Незлобин деликатно ждал ответа.
— Выберите сами, Константин Николаевич!
— Вот что, Вера Федоровна, давайте сделаем, — предложил Незлобин. — Я просмотрел одну пьесу. Думаю, публике она придется по вкусу и вам подойдет. Это «Бой бабочек» Зудермана. Возьмите-ка, — вынимая из своего стола новенький томик, продолжал он. — Рози — ваша роль!
Пьеса показалась актрисе интересной, и она начала готовить роль Рози, девочки-подростка. Когда остальные роли были распределены и расписаны, Вера Федоровна и спать ложилась с тетрадкой, вдумываясь в каждое слово, в каждую фразу текста.
Спектакли с участием Комиссаржевской неизменно давали полные сборы. На бенефис ее билеты были распроданы за неделю. Вере Федоровне и на ум не пришло ездить по знакомым, предлагая билеты на свой бенефис, как это приходилось делать некоторым ее товарищам по труппе.
Мария Николаевна под вечер проводила дочь, неся за ней коробку с голубым платьем для Рози. Она помогала Вере одеваться, причесываться вплоть до стука в дверь:
— На выход!
Мария Николаевна перекрестила свою Верочку и поспешила в оркестровую яму — смотреть, как встретят бенефициантку.
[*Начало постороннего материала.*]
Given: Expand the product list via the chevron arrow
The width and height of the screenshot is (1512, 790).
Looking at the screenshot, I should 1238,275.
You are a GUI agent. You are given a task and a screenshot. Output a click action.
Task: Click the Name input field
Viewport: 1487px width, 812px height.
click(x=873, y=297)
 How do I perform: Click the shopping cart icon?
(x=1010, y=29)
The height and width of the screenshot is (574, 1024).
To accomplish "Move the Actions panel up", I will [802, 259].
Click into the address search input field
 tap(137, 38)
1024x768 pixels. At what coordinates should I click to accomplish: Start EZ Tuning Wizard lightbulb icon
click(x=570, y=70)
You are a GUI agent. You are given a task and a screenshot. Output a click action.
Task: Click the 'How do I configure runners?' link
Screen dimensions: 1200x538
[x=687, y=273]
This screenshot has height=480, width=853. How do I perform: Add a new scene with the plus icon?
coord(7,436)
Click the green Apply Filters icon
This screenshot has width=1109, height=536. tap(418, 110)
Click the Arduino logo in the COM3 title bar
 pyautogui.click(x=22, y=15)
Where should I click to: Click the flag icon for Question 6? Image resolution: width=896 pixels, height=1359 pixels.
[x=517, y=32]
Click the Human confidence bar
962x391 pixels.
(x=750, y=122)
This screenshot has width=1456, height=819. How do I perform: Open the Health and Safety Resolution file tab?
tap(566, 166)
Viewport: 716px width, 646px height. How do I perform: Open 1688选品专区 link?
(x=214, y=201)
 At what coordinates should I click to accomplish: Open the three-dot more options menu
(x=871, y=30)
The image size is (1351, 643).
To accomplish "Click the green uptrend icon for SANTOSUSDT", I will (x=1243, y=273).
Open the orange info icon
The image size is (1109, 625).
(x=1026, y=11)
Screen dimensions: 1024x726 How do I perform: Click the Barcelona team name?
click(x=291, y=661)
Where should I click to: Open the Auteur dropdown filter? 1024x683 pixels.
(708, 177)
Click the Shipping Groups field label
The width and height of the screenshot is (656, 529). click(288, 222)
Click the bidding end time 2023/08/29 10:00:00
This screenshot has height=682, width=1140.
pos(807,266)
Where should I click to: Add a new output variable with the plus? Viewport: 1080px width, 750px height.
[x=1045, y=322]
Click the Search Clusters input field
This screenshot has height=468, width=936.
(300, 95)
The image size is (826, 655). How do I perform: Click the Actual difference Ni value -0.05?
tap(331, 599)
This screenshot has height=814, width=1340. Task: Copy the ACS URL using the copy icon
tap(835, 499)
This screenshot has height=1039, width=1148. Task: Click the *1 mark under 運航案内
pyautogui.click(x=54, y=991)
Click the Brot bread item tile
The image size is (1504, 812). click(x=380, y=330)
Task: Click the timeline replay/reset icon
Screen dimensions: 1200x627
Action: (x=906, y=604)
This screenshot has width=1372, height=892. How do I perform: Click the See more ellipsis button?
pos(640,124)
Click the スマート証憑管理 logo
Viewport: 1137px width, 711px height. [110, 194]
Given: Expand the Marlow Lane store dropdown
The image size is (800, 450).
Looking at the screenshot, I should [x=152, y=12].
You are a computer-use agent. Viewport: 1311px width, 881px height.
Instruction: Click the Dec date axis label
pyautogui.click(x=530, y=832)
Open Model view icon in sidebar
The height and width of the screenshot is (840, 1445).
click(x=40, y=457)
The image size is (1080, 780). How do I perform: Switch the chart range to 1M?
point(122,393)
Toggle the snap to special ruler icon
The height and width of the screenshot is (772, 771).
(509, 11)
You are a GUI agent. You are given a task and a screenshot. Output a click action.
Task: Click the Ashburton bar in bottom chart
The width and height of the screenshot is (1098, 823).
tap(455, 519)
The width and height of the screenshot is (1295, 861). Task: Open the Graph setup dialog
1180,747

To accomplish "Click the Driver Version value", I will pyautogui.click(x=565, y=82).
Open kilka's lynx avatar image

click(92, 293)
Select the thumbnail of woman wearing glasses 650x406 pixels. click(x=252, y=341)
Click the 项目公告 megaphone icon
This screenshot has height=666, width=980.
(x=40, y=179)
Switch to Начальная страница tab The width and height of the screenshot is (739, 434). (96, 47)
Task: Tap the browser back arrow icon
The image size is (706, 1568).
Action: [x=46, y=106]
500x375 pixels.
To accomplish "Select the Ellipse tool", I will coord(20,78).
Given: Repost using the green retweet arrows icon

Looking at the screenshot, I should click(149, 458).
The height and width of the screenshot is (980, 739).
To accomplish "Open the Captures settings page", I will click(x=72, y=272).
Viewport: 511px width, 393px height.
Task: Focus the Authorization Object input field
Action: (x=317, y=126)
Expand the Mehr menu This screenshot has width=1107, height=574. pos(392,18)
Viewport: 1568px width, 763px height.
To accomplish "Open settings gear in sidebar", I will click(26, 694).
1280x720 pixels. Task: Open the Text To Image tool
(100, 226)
Когда поднялся занавес, Рози в светло-голубом платьице задумчиво стояла у окна, слушая болтовню своей сценической матери. Шум, гром, вопли театрального зала заставили ее оглянуться и приблизиться к рампе. В тот же момент из «кукушек» — самых верхних, крайних лож — посыпался разноцветный дождь бумажных угольничков, квадратиков, кружков, быстро покрывший цветным ковром рампу, пол сцены, ближайшие кресла партера, барьеры нижних лож. Мария Николаевна на лету поймала несколько листков. На красных было напечатано: «Сейте разумное, доброе, вечное, сейте, спасибо сердечное скажет вам, Вера Федоровна, русский народ!» На зеленых — простое приветствие: «Нашей любимой артистке В. Ф. Комиссаржевской горячий привет!» На голубых: «Нашей гордости — привет от Вильны».
О самом спектакле подробно рассказывает в своих воспоминаниях писательница, виленский старожил Александра Яковлевна Бруштейн, театральный человек с детства.
В первом действии Рози с упоением хлопочет по хозяйству, в доме ждут гостей — жениха старшей сестры Эльзы и его отца. И Рози, как настоящий ребенок, наслаждается праздником, лакомится украдкой закуской, задирает своего родственника Пиголицу — Вильгельма. Доставая праздничные, еще бабушкины чашки, она вдруг задумывается. Сидя на спинке стула и глядя куда-то далеко-далеко, Рози тихонько признается, что «влюблена во всех мужчин на свете». Комиссаржевская говорила это с огорчением, смешным и трогательным, словно сама немножко смущенная такой любвеобильностью. Но вот на сцене появлялся Макс, и сразу становилось все ясно: Рози, по-детски нескладная и чуть-чуть смешная в своем полудетском платье и дешевых туфлях без каблуков, становилась грациозной. И зрители понимали, что «из всех мужчин на свете» ее душа уже избрала только одного.